Case ID: sw2d_628/html/0739-01.html
Source: Caselaw Access Project
Author: {"author": "FONES, Justice.", "license": "Public Domain", "url": "https://static.case.law/"}
Date Created: 2024-08-24T03:29:51.129683

STATE of Tennessee, Appellee, v. Lloyd B. GORMAN, Appellant.
    Supreme Court of Tennessee.
    March 8, 1982.
    William M. Leech, Jr., Atty. Gen., William W. Hunt, III, Asst. Atty. Gen., Nashville, for appellee.
    Jim W. Stambaugh, Morristown, for appellant.
   OPINION

FONES, Justice.

The sole question on appeal before this Court concerns the effect of oral instructions to the jury made prior to the submission of the written charge. It was error for the trial judge to violate the requirements of T.R.Cr.P. 30(c) in failing to submit “every word” of his charge to the jury in written form. Even though error was committed, T.R.A.P. 36(b) provides that a final judgment will not be set aside unless that error more probably than not affected the judgment. Thus, the scope of our review will be to determine whether this error may be considered harmless.

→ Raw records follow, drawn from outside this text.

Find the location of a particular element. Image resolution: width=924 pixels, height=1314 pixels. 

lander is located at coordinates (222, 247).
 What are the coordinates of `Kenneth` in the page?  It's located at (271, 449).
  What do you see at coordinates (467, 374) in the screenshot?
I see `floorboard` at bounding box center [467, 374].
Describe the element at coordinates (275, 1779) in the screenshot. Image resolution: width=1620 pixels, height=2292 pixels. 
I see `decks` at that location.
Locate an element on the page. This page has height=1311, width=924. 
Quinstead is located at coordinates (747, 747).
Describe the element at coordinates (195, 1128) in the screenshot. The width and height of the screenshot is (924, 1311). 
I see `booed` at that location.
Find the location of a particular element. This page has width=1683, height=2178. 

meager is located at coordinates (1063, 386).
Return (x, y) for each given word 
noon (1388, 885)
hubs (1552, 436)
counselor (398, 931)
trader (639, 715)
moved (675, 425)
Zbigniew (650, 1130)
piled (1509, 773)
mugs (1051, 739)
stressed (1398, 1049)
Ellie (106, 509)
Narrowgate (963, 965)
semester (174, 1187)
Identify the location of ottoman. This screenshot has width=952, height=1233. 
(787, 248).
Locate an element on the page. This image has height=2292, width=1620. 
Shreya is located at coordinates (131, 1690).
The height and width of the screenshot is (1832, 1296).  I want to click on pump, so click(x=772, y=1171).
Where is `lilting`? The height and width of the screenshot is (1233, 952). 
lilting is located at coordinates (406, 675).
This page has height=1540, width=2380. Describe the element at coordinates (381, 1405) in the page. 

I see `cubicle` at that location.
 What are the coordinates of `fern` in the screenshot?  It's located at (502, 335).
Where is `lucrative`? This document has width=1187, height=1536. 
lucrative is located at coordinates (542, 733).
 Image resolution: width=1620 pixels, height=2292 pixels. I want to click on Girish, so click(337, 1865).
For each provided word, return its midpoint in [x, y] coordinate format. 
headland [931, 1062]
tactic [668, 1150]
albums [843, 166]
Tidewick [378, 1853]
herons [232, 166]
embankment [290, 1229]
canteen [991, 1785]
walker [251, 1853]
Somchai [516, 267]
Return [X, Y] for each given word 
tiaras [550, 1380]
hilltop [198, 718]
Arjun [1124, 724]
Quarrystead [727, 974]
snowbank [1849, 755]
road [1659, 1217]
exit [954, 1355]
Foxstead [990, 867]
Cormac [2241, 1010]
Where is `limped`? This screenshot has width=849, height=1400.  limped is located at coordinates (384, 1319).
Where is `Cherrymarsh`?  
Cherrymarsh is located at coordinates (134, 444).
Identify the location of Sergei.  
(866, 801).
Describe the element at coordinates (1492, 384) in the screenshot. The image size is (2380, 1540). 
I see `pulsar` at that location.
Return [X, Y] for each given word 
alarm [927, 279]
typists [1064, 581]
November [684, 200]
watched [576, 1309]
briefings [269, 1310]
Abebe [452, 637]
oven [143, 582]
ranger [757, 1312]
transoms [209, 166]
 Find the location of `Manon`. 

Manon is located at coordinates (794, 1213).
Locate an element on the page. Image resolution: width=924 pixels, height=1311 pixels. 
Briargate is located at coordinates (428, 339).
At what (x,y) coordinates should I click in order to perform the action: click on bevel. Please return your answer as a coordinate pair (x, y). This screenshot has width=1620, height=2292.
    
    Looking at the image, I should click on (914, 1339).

Defendant was convicted of several different counts for selling Schedule II, III and IV controlled substances. At the conclusion of all the evidence, the trial judge prefaced the reading of the written instructions with seven pages of preliminary remarks. After a careful comparison of the preliminary remarks and the written charge we are in agreement with the following portions of the Court of Criminal Appeals’ opinion:

“The trial judge made a significant oral commentary to the jury immediately pri- or to the written charge. This commentary covered various subjects: the function of the judge, the duty of the jury, the nature and number of the cases on trial and the necessity for a unanimous verdict as to each defendant, as to each indictment, and as to each count; the method of reporting a verdict; the enhancement of punishment, if applicable; an explanation of the indeterminate sentence law.
The written charge was an exhaustive dissertation. It covered in a substantial way each oral instruction; indeed, appellant does not contend otherwise. His complaint is that the instructions were delivered orally, not that they were erroneous or not thereafter included in the written charge.”

We do not agree with the Court of Criminal Appeals’ statement that admonition, explanation, curative instructions and the like are “jury instructions” whenever or at what stage of the trial made, and thus, that a literal compliance with the requirement that each word be reduced to writing, “would be unrealistic if not impossible.” The rule applies to the instructions given at the conclusion of the trial.

We reaffirm the statement in McElhaney v. State, 220 Tenn. 532, 420 S.W.2d 643 (1967) that the requirement is mandatory. When all of the testimony has been presented and the argument of counsel concluded it is then the trial judge’s duty to instruct the jury and it is the mandatory law of this State that every word of the judge’s instructions is to be reduced to writing before being given to the jury. T.R. Cr.P. 30(c). Extemporaneous statements at that time, no matter how accurate, are prohibited. We think it is inappropriate for the appellate courts to preside over the creation of a body of “harmless error law” revolving around the issue of failure of trial judges to restrain themselves from making oral remarks at a time when it is the obligation of the trial judge to deliver to the jury “every word” in writing. The orderly administration of criminal justice demands adherence to this requirement or its withdrawal from the operation of the harmless error rule, that prevails today.

The result is that in this instance, the error will be adjudged harmless, the conviction and the judgment of the Court of Criminal Appeals affirmed.

HARBISON, C. J., and COOPER, BROCK, DROWOTA, JJ., concur.